AIM OF THE EXERCISE:
Check each line of the records below for the word "agent" and copy those where it appears.

[Screenshot grounding data]
+++

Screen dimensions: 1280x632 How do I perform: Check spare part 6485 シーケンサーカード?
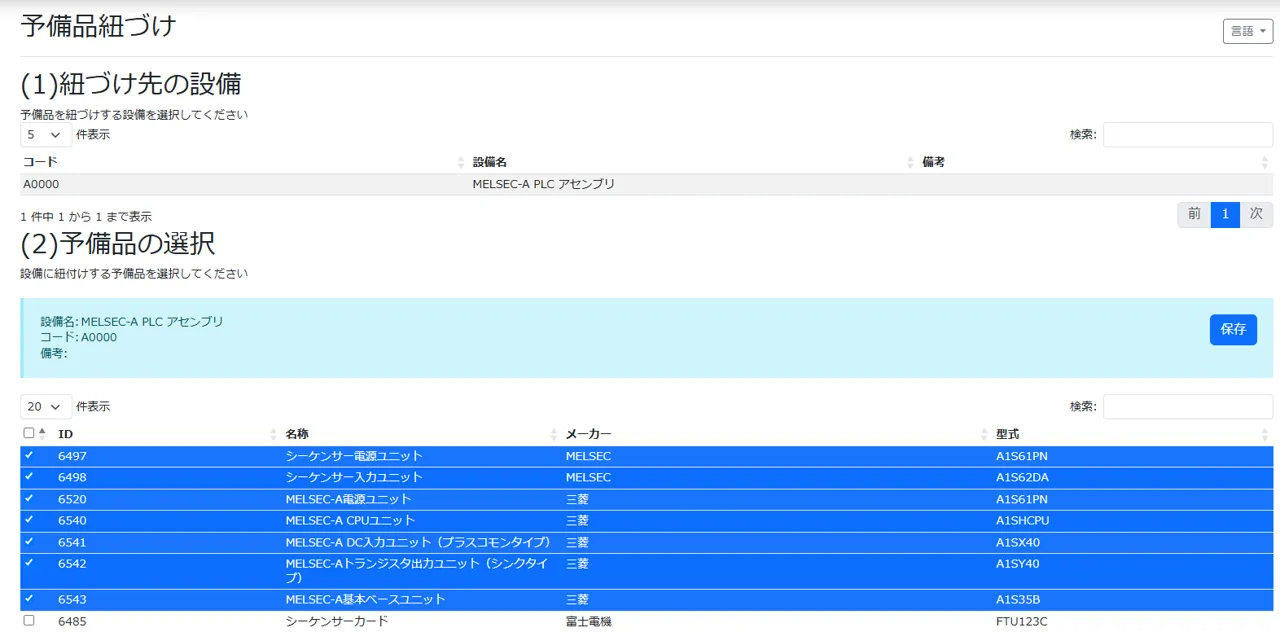(x=29, y=620)
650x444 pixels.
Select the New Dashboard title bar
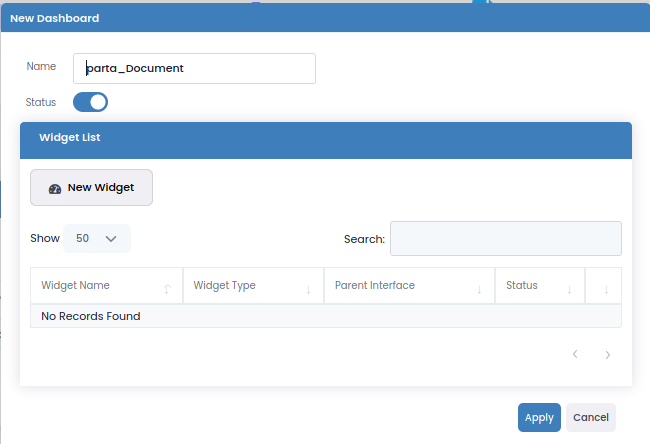point(325,18)
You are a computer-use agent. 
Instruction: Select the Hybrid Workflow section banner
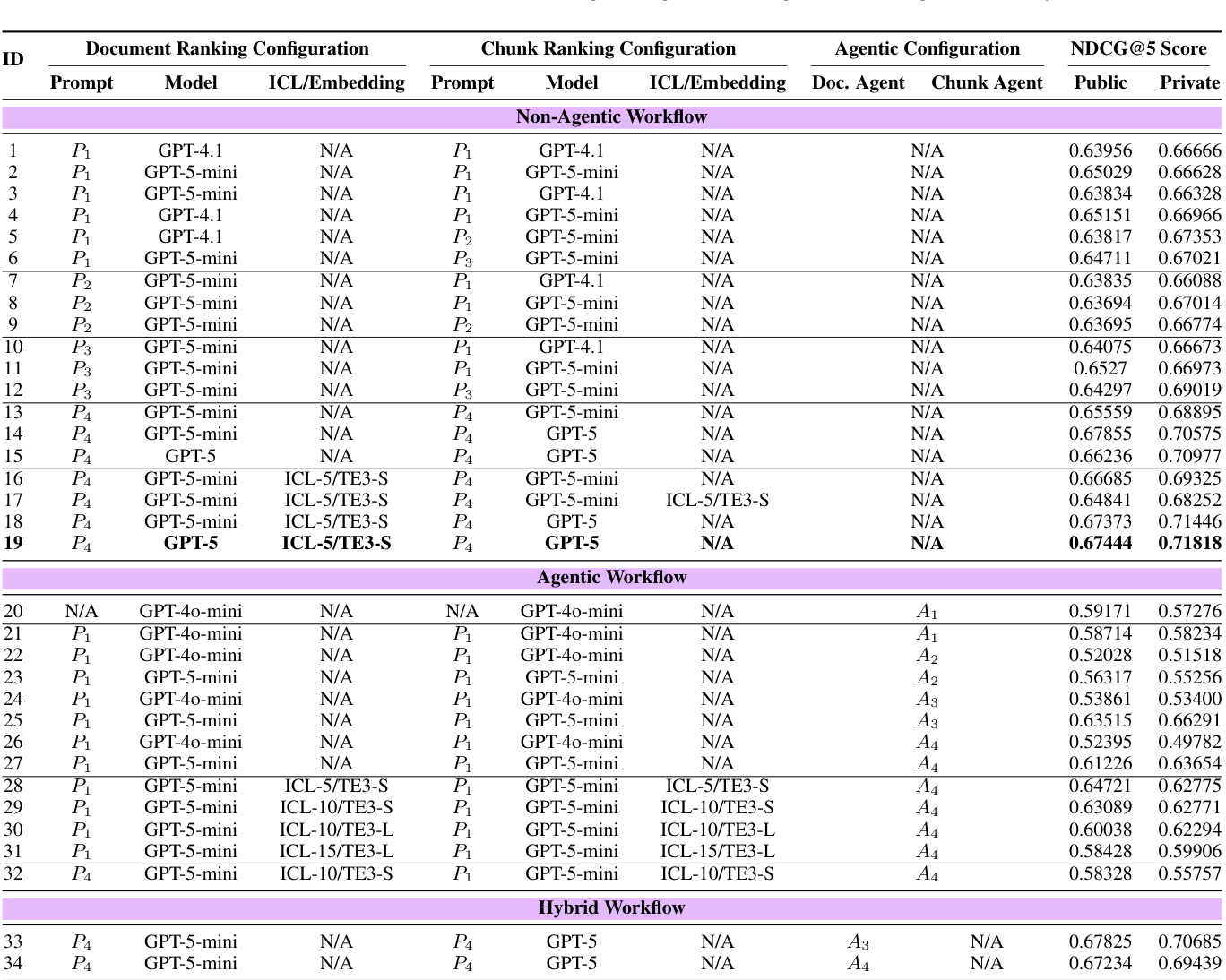tap(611, 908)
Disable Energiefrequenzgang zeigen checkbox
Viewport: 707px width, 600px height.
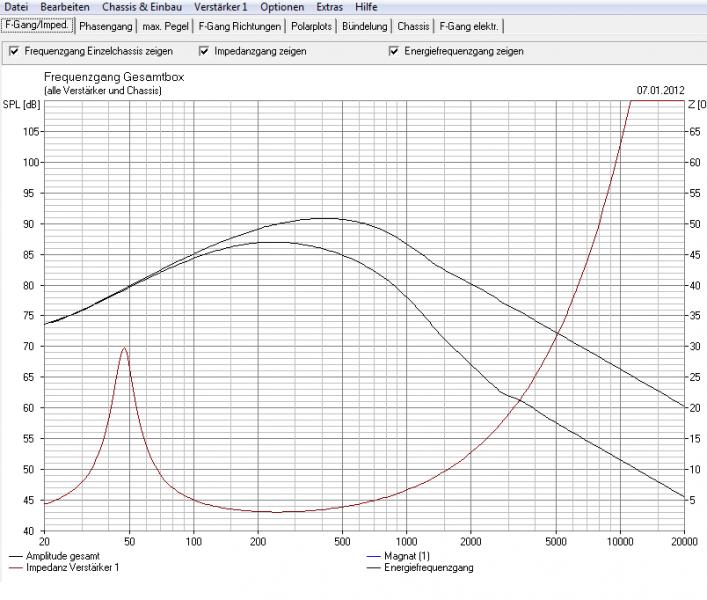point(394,51)
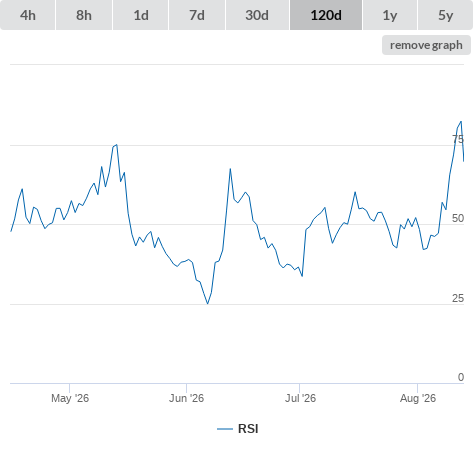Image resolution: width=474 pixels, height=455 pixels.
Task: Click the 75 y-axis value label
Action: [458, 139]
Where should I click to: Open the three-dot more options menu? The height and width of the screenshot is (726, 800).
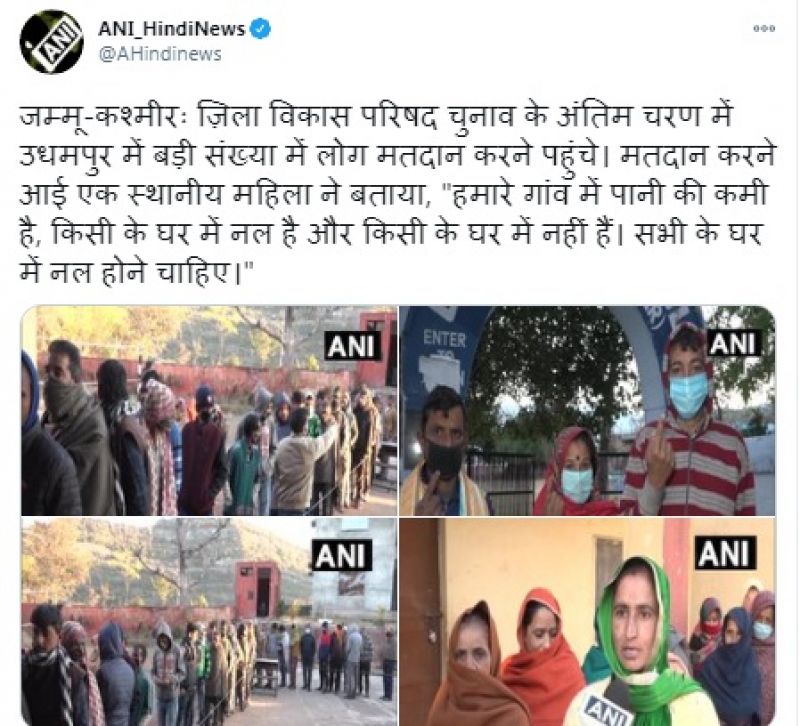coord(764,29)
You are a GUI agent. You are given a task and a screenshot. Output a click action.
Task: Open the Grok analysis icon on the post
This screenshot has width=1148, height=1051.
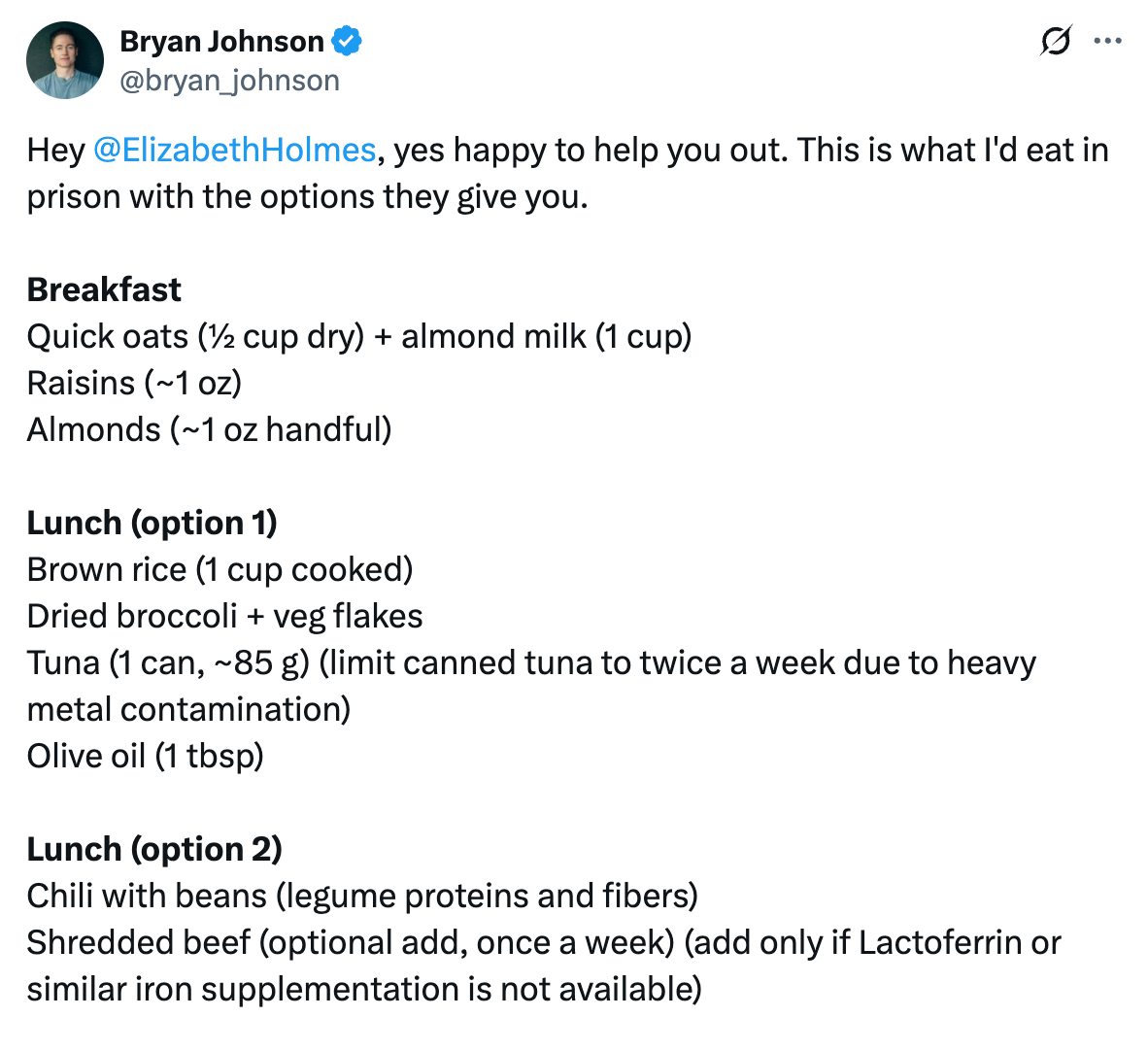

+++

ANSWER SECTION:
You are a computer-use agent. 
You are a GUI agent. You are given a task and a screenshot. Output a click action.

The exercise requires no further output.